The potential customer took to Yelp after Voltaire management told her husband that the restaurant didn’t offer take-out food. Here is the customer’s complaint:
"Most unfriendly and arrogant restaurant in KC.
Just called Voltaire to try to order some food because we’re in a late business meeting across the street. First, they refused to answer our question about what type of broth is used in the risotto. Then they said they won’t pack food to go. My husband spoke to the manager and explained that we’re in a conference room across the street, and asked if they can pack our dinner (which we would pick up). The hostess flat-out refused to answer our question about the food or to try and work with us so we could get food in our meeting. My husband asked to speak with the manager.
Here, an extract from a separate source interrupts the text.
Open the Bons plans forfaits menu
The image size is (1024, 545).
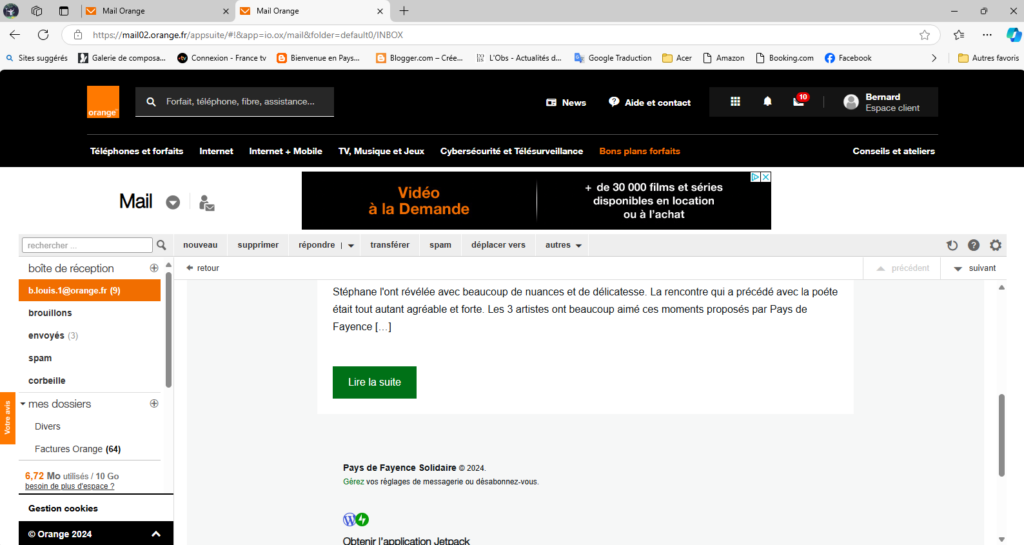coord(639,151)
The manager, Jamie, said, “our food is plated beautifully, and we can’t put it in a ‘to go’ container.” So thanks, Jamie, we’ll just starve. (What the manager said is just not true by the way–we’ve eaten there before, and they did pack our food to go.) When my husband said that he was going to post a Yelp review about the way the restaurant was treating us, the manager questioned, “Are you a grown man and an adult?”
Yes, Jamie, we are grown adults, and we do not do business with people who behave like you do.
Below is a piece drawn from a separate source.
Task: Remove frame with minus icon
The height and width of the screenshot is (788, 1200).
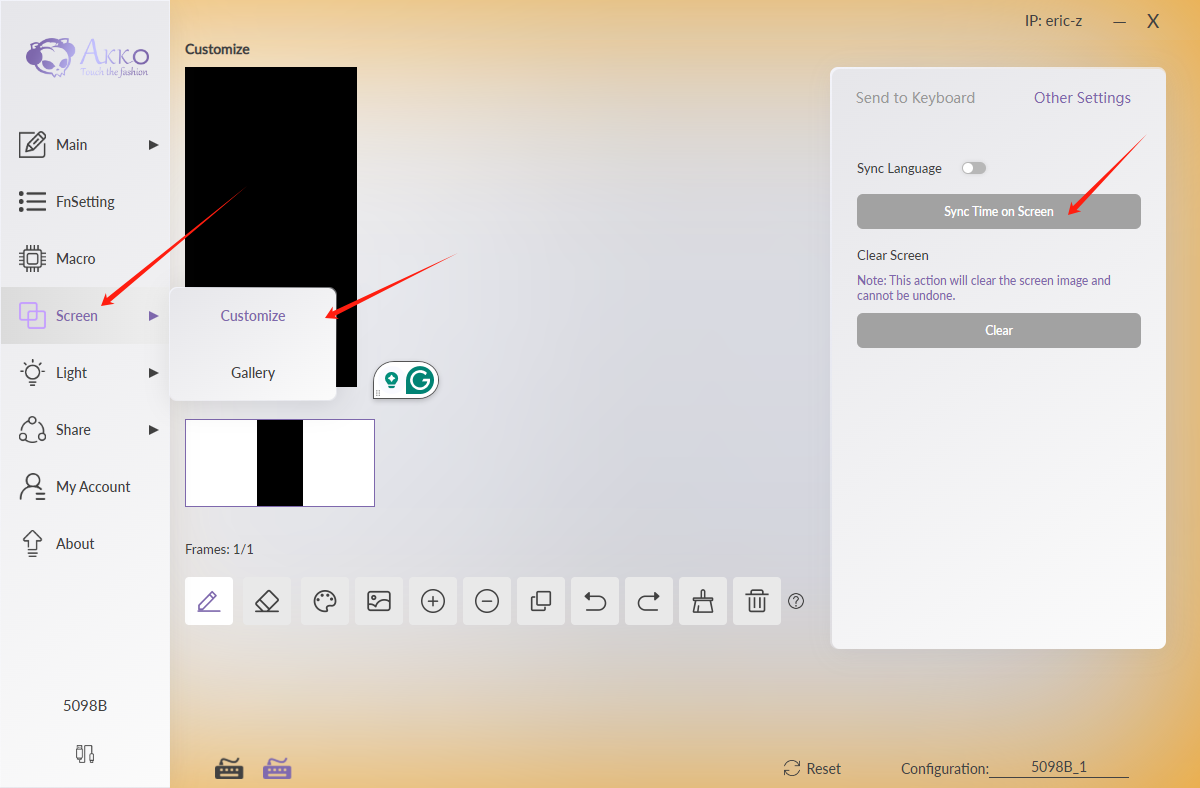Action: click(487, 601)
We regularly travel to NYC and eat at a variety of restaurants, which are more than happy to accommodate people by packing food to go. This restaurant thinks they’re too good for their customers. They will soon learn that if you ignore your customers, they’re going to start ignoring you. I would not even give this place one star after this experience, and I’m dismayed by their unprofessional and arrogant behavior."
A bit dramatic, isn’t it? What with the “we’ll just starve” and “we travel to NYC” lines. A manager from Voltaire penned a great response to the complaint. The response says that the restaurant, per policy, does not offer take-out food. Asking a fine dining restaurant to offer carry out is like asking a tax lawyer to handle a divorce, the manager writes.
Check out this response:
"I sincerely apologize that we don’t offer “take-out” food at our restaurant. Being a Yelp user, I’m sure you were aware that on our Yelp business page, on the right side of the screen, it lists details about our establishment. There is an item listed “Take-Out : No”. We have never offered take-out food as we believe the food we prepare should be presented as we see fit, (usually) on a plate inside the dining room.
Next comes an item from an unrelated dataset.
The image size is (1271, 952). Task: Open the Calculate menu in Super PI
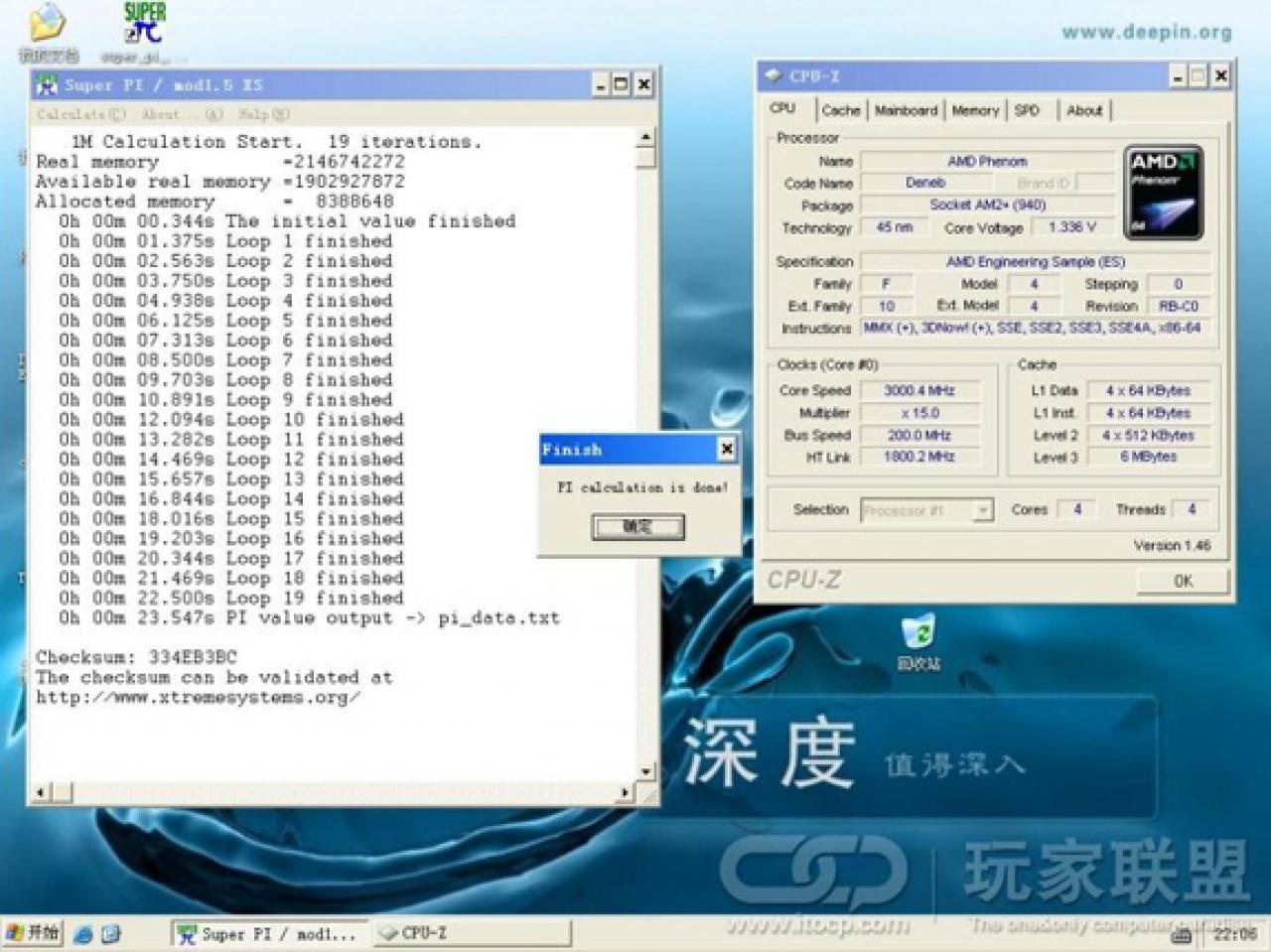point(81,114)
As for the risotto, its made with a vegetable stock – this dish is vegetarian, and I’m certain that who you were speaking with wanted to make extra certain the information provided to you was accurate.
On your previous visits, you say you have witnessed dishes being boxed up as proof that we provide “take-out” food. Although we do allow our guests to take their uneaten food with them in to-go boxes after they have dined with us, we have never offered “take-out” food.
If you were actually starving, as in a life threatening condition requiring nutritional sustenance, we would be happy to assist you..we do make exceptions for emergency situations.
Our general manager did question the age/maturity of your husband after he became combative and threatened us with a negative Yelp review if we did not alter our operational practice and provide him with “take-out” food. 15 minutes later you indeed came through with this threat. I can assure you that we don’t offer “take-out” food because we feel we are “too good” for our customers; we just prefer to have our guests dine with us, allowing for the proper presentation (and temperature) of their fare that has been skillfully prepared by our kitchen.
I am very pleased that you frequent New York. We travel often as well. And I can assure you that there are many restaurants in NYC that do not offer “take-out” food. Although there are many other options that do – in Kansas City as well (Go Royals!).
It was made REPEATEDLY clear in the conversation with your husband that he is a lawyer. Let me provide the following analogy/role reversal…it may assist in clarifying your request.
YOU: I want to hire you to handle my divorce.
ME: But, I’m a tax lawyer.
YOU: I don’t care…I want you to handle my divorce.
ME: Sorry, but I don’t practice that form of law.
YOU: Just handle my divorce, I’ll pay you…it will be fine.
ME: I don’t feel comfortable providing my services as a divorce lawyer, as I am a tax lawyer. You won’t receive the service you are wanting or that I am willing to provide.
YOU: Well, I travel to NYC often, and in NYC, Tax lawyers handle my divorce litigation all the time. I don’t know what the problem is. I’ve told you I’m a chef, right?
ME: Well, that’s nice sir, but I really can’t help you. It goes against my business practice.
YOU: If you don’t represent me in my divorce, I’m going to post it all over the [most frequented social media review of lawyers] that you refused to provide me with the service I requested, and make baseless allegations about how you are very pretentious, arrogant and unprofessional. I will also try to prevent you from getting any additional business by damning you on said social media platform. Now will you represent me?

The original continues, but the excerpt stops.